** Opening DATA TO EXAMINE block **
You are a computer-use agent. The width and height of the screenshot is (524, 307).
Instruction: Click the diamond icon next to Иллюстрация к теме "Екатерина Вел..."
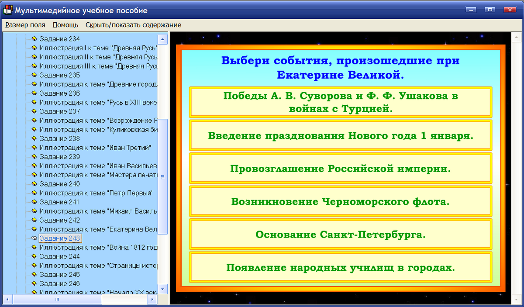[x=34, y=229]
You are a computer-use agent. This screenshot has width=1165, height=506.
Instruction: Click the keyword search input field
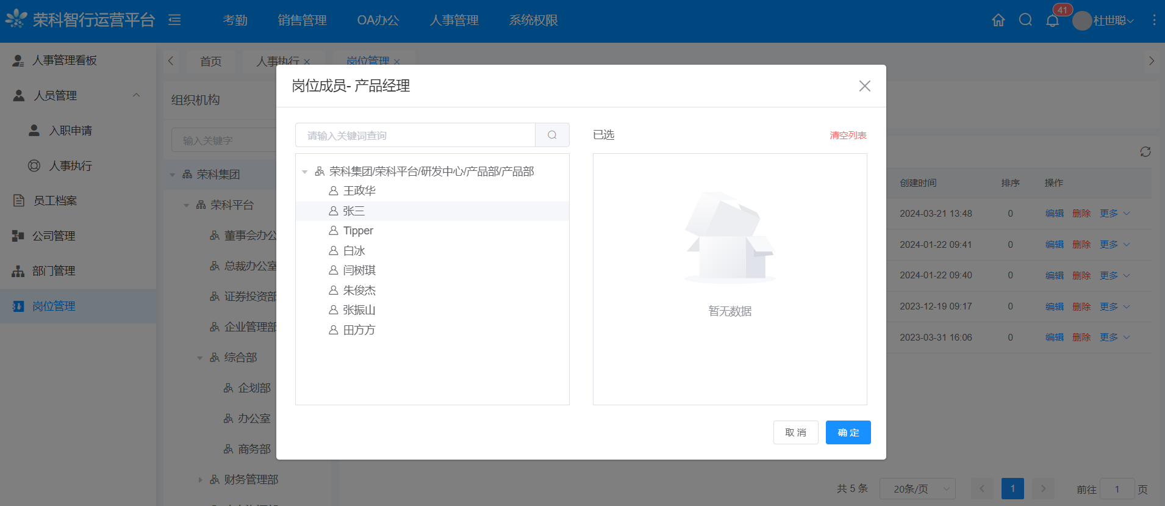(x=415, y=136)
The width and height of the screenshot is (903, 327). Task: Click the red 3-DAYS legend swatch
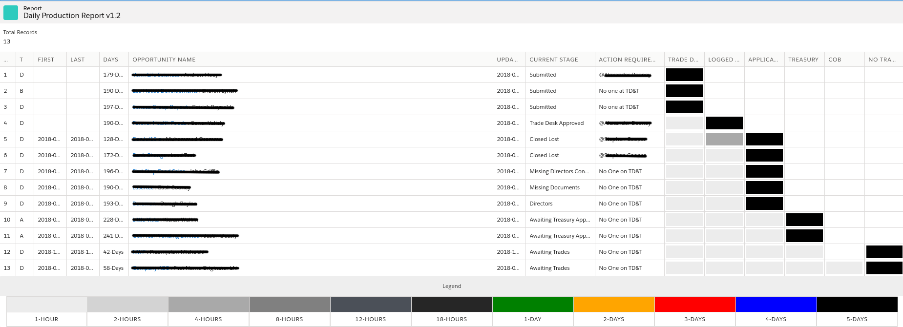(695, 305)
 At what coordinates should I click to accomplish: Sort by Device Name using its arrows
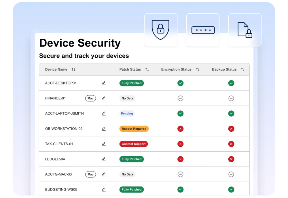tap(73, 69)
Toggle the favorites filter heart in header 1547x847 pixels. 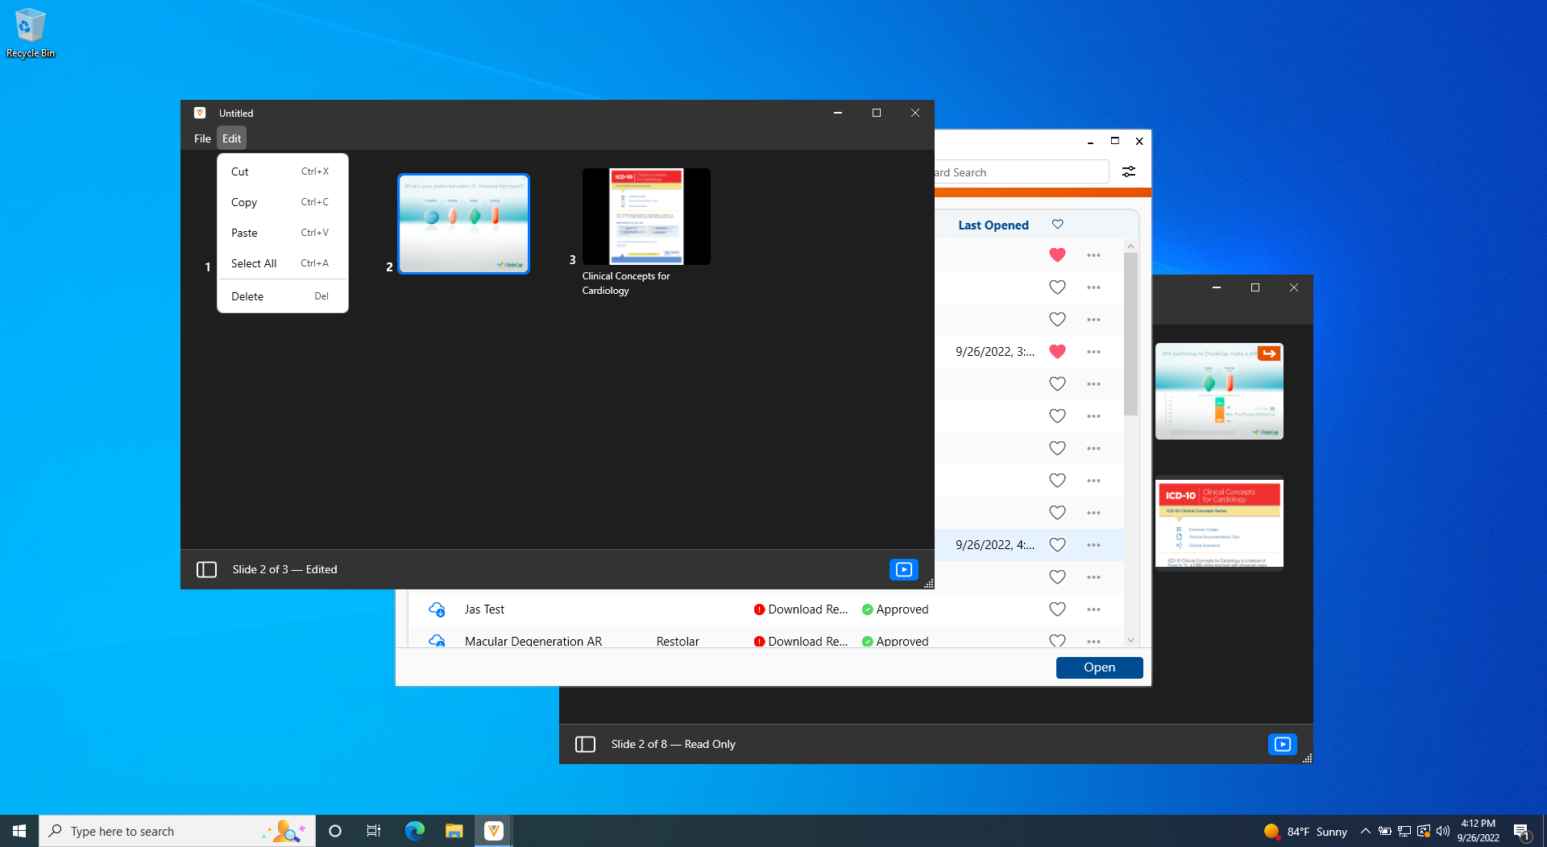pos(1057,225)
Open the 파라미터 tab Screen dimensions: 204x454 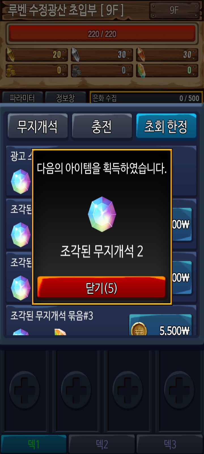22,98
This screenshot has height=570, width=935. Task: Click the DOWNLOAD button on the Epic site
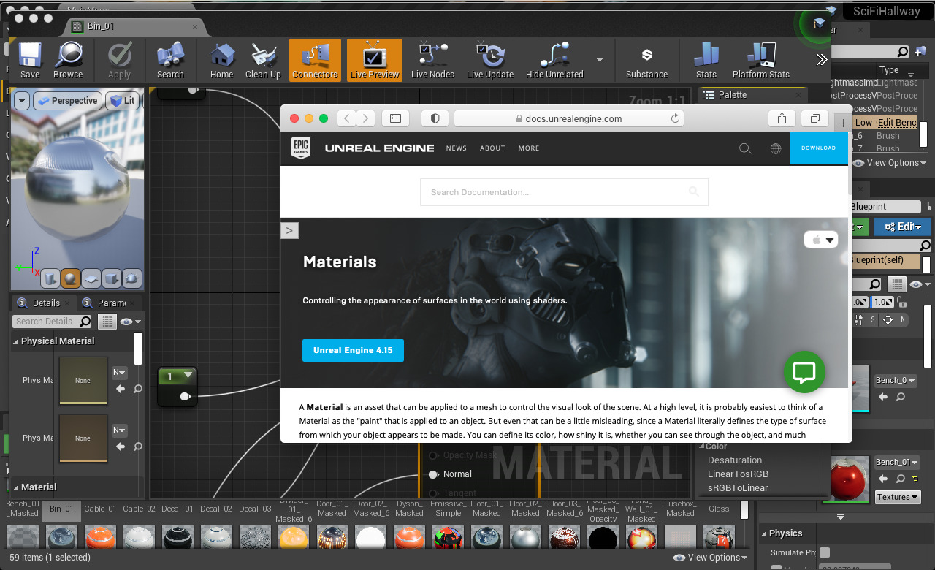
** Closing DATA TO EXAMINE block **
#### [EXERCISE DESCRIPTION]
Establish how many lines of the material above hold the word "agent". Nothing but the count should be returned.

#### [ANSWER TO THIS PROBLEM]
2